** Item position entries **
-- begin --

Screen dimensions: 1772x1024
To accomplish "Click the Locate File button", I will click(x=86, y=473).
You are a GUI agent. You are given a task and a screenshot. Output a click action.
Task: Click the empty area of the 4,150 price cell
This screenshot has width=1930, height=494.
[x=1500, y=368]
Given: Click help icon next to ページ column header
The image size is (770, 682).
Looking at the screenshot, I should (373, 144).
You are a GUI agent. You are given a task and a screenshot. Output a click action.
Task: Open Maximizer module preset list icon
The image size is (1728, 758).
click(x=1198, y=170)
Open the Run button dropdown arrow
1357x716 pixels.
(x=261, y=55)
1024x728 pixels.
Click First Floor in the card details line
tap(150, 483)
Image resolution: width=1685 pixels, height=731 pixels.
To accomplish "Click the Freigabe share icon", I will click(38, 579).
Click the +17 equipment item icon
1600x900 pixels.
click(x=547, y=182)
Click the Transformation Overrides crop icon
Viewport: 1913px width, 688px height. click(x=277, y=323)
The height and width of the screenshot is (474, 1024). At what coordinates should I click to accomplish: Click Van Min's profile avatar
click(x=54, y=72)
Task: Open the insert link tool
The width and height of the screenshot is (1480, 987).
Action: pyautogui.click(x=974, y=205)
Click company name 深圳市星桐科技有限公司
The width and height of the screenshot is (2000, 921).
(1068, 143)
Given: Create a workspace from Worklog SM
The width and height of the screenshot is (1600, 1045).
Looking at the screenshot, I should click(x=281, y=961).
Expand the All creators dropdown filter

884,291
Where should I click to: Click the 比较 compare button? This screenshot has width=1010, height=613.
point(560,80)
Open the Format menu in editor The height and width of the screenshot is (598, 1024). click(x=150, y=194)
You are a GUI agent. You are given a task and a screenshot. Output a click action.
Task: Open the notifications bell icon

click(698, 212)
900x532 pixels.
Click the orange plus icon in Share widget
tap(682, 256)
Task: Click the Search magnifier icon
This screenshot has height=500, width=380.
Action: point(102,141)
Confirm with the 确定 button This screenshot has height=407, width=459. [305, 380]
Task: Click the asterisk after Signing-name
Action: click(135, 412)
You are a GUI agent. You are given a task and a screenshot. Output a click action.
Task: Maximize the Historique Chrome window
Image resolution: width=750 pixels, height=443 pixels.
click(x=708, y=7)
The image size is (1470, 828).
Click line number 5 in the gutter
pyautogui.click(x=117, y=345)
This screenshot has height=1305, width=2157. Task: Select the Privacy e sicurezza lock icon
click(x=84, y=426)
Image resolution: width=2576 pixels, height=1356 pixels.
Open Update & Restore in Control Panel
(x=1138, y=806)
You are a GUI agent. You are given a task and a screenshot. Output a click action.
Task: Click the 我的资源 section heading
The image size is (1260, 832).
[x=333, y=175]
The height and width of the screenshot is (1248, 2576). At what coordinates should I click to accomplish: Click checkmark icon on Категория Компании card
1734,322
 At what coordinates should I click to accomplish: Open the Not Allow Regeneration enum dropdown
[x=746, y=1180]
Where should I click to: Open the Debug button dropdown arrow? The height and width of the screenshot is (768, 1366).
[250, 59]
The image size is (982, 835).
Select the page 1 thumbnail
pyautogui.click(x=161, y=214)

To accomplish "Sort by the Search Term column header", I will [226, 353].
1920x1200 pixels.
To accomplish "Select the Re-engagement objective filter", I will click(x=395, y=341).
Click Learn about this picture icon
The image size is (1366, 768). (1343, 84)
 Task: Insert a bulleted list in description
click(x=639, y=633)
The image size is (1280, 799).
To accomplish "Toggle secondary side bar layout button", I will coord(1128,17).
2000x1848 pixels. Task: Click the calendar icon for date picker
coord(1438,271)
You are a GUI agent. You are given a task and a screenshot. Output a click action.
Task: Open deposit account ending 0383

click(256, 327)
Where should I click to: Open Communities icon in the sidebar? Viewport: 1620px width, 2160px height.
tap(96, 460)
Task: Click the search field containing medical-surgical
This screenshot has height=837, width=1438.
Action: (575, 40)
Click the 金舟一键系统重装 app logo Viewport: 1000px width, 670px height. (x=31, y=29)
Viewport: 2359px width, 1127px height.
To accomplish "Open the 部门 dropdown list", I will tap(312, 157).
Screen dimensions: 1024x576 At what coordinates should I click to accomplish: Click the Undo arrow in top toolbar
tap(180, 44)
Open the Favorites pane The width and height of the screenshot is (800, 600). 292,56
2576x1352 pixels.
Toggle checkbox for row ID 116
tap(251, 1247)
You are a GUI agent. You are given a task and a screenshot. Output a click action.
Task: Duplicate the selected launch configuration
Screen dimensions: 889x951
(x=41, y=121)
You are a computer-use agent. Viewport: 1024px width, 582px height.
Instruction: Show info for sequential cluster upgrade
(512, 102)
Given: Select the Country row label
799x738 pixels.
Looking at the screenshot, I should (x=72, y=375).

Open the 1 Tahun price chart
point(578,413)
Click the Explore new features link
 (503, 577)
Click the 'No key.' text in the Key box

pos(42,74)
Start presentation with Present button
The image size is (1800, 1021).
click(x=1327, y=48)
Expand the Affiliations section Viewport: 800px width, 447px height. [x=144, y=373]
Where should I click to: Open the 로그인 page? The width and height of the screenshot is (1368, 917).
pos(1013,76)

-- end --

** THE REQUEST **
Please list every line in the material above that contains the string "pixels". Case counts.

** SOLUTION TO THIS EXERCISE **
1357x716 pixels.
1024x728 pixels.
Image resolution: width=1685 pixels, height=731 pixels.
1600x900 pixels.
900x532 pixels.
Image resolution: width=750 pixels, height=443 pixels.
Image resolution: width=2576 pixels, height=1356 pixels.
1920x1200 pixels.
2000x1848 pixels. Task: Click the calendar icon for date picker
2576x1352 pixels.
799x738 pixels.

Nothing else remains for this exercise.